Project

General

Profile

Task #1971

Removing buggy features vs. keeping workflows

Added by Erik Lindahl over 3 years ago. Updated almost 2 years ago.

Status:
New
Priority:
Normal
Assignee:
-
Category:
-
Target version:
Difficulty:
uncategorized
Close

Description

For quite a few recent bugs we have ended up in this situation:

1) For convenience, we have added hacks or extra command line options to enable some workflow or save time.
2) These hacks suddenly mean there are half-a-dozen ways to do things (e.g. continue simulations), which leads to bugs.
3) The person using the workflow doesn't care too much, because they are not hit by the bug.
4) When somebody else tries to clean it up by removing features, there are (understandable) complaints that we should not break workflows.

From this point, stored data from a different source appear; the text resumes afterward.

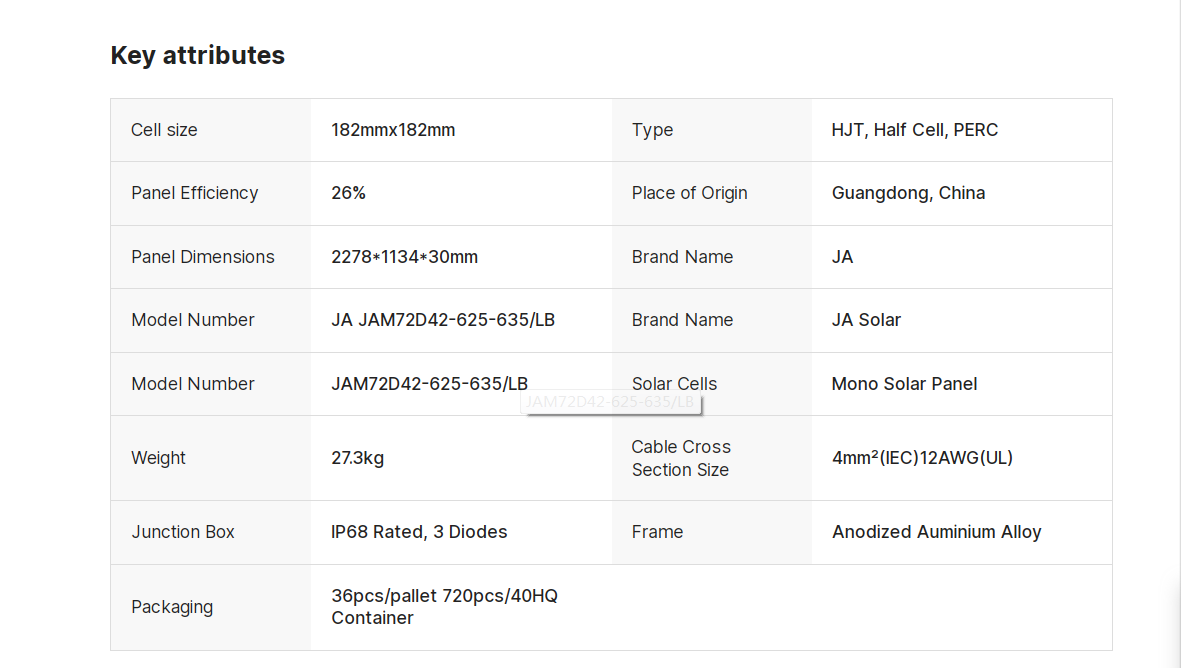
Task: Click the JA Solar brand value
Action: 866,320
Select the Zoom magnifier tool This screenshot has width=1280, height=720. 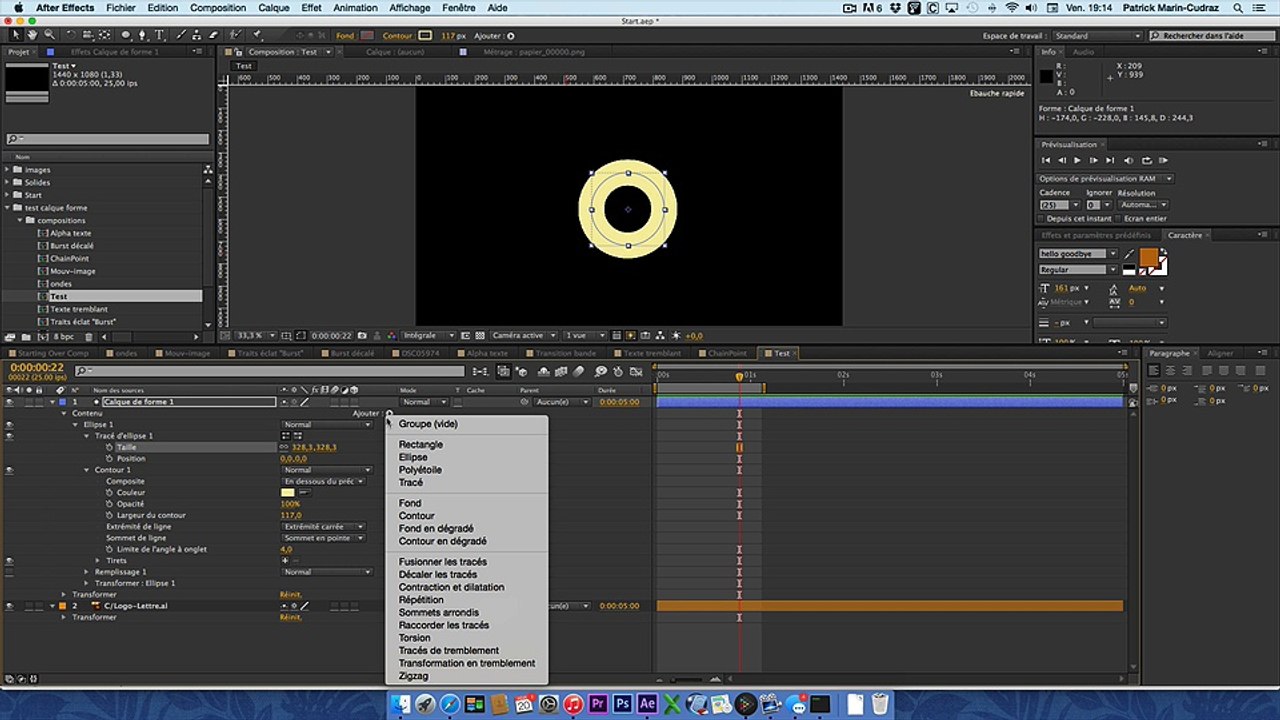click(x=49, y=35)
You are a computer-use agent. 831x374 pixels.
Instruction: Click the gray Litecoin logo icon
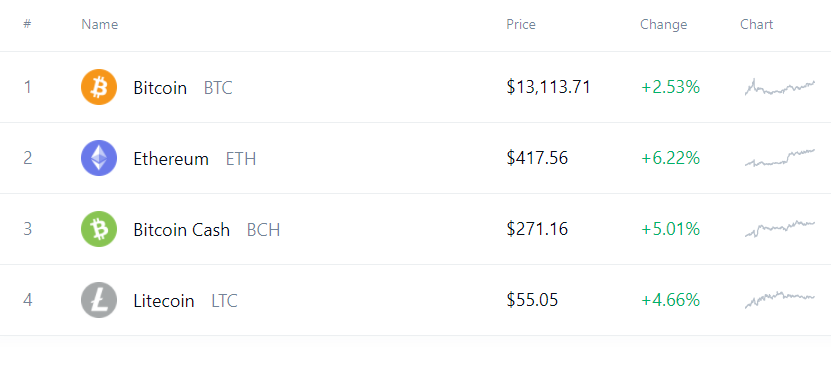pos(99,300)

Most of us think it is more fun to work on performance and features rather than stability/usability/fixing, which tends to compound the problem so these issues stay partially broken for years (one current example is the -deffnm feature).
This makes it extremely unthankful for the people who do try to fix other developers' bugs (in particular Mark) since they constantly get complaints that features cannot be removed, but very little help with the actual fixing.

So, for release-2017 and the future I would suggest to change the rules of that game a bit:

1) It should still be perfectly OK to say that a feature is important and that it should stay, but that has to come with with an implied promise to help fix the bugs it causes.
2) In that case, people who want it removed because it is buggy should hold off for a few months (or maybe even one full release).
3) However, a large part of the responsibility for fixing things fall on the person(s) who wanted the feature to stay.
4) When no fixing happens (which this far has been the norm), the "important workflow" argument should no longer carry any significant weight.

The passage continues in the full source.